Tuesday, November 20, 2007

CAEA Conference Report

Well, it's Tuesday and we're back from the California Arts Education Association Annual Conference. Kathy and I each taught two workshops and together we did the opening address/lecture for the first ever Digital Strand segment for the Association. For the lecture, I wrote it out and delivered it, and Kathy designed and produced the PowerPoint presentation that went with it. The lecture examined the contributions of John Szarkowski and how his idea of photographs functioning as "Mirrors" or "Windows" continues to have relevance with digital photography.

Here's some of the more pithy quotes I included in the lecture.

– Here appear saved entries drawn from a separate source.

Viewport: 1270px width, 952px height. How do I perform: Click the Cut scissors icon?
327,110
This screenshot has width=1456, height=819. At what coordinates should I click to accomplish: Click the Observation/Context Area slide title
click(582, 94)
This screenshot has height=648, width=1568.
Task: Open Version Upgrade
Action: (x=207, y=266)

Photography: “. . . is it a mirror, reflecting a portrait of the artist who made it, or a window, through which one might better know the world?” – John Szarkowski, 1978

“Every man’s work, whether it be literature or music or pictures or architecture or anything else, is always a portrait of himself, and the more he tries to conceal himself the more clearly will his character appear in spite of him.” – Samuel Butler, The Way of All Flesh (1903)

“You use a glass mirror to see your face: you use works of art to see your soul.” – George Bernard Shaw, Back to Methuselah, 1921

“Life is very nice, but it lacks form. It’s the aim of art to give it some.” – Jean Anouilh, The Rehearsal (1950)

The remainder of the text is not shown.